Oil exploring cos to bear larger share of subsidy

Total loss in 2010-11 at Rs 78,159 crore

Oil exploring cos to bear larger share of subsidy

So far the three upstream state-owned oil and gas exploration companies, ONGC, GAIL and Oil India Limited, have been bearing nearly one third (33.33 per cent) of the total revenue losses being incurred by PSU oil marketing firms, namely IOC, BPCL and HPCL by selling crude oil to them through discounts.

The government’s move to enhance the oil subsidy burden of the state-owned upstream oil companies is primarily to reduce the government’s subsidy burden on oil products, a move to help fiscal consolidation, sources in the Petroleum Ministry said. However, the decision to enhance the oil subsidy burden of upstream oil and gas exploration firms is going to adversely impact the proposed plan of ONGC to go for Follow-on Public Offering (FPO). The government has been planning to sell 5 per cent of its shares in ONGC through (FPO) route.

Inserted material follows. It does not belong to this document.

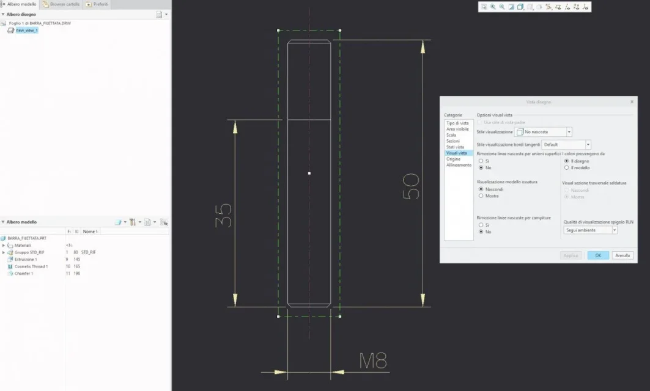Open the bordi tangenti Default dropdown
650x391 pixels.
588,145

With the enhanced oil subsidy burden the ONGC may not be able to raise the desired amount of fund from the market, market analysts say. As per an estimate, the state-owned oil marketing firms have made a revenue loss of nearly Rs 78,159 crore in 2010-11 by selling diesel, domestic LPG and kerosene below cost prices.

Under the enhanced oil subsidy burden sharing mechanism, ONGC has been asked to contribute nearly Rs 24,892.43 crore for the fiscal 2010-11.ONGC’s share price is on the decline in the wake of rising subsidy burden.

“We have just come to know that our subsidy contribution for 2010-11 fiscal will be 38.80 per cent instead of one-third subsidy we had been sharing for past four years,” ONGC Chairman and Managing Director A K Hazarika said.

“We will be giving Rs 3,832 crore more in subsidy than we had projected earlier. Our profits will be adversely impacted by Rs 2,000 crore due to this additional subsidy outgo,” he said. Asked whether the enhanced subsidy burden will have a bearing on the timing of the launching of the ONGC’s FPO he said “it is for the Department of Disinvestment to decide the timing. We were told that the FPO would happen in first week of July. Accordingly we are prepared.”

The ONGC, which has been critical of the ad-hoc subsidy mechanism,  has been persistently demanding that the government should come out with a transparent policy in the larger public and shareholder interest.

Under the existing subsidy sharing mechanism upstream firms bear nearly one third of the revenue losses incurred by the state-owned oil marketing firms, while the government compensates the other one third of losses through cash subsidy. The remaining revenue losses are being borne by the oil marketing firms themselves.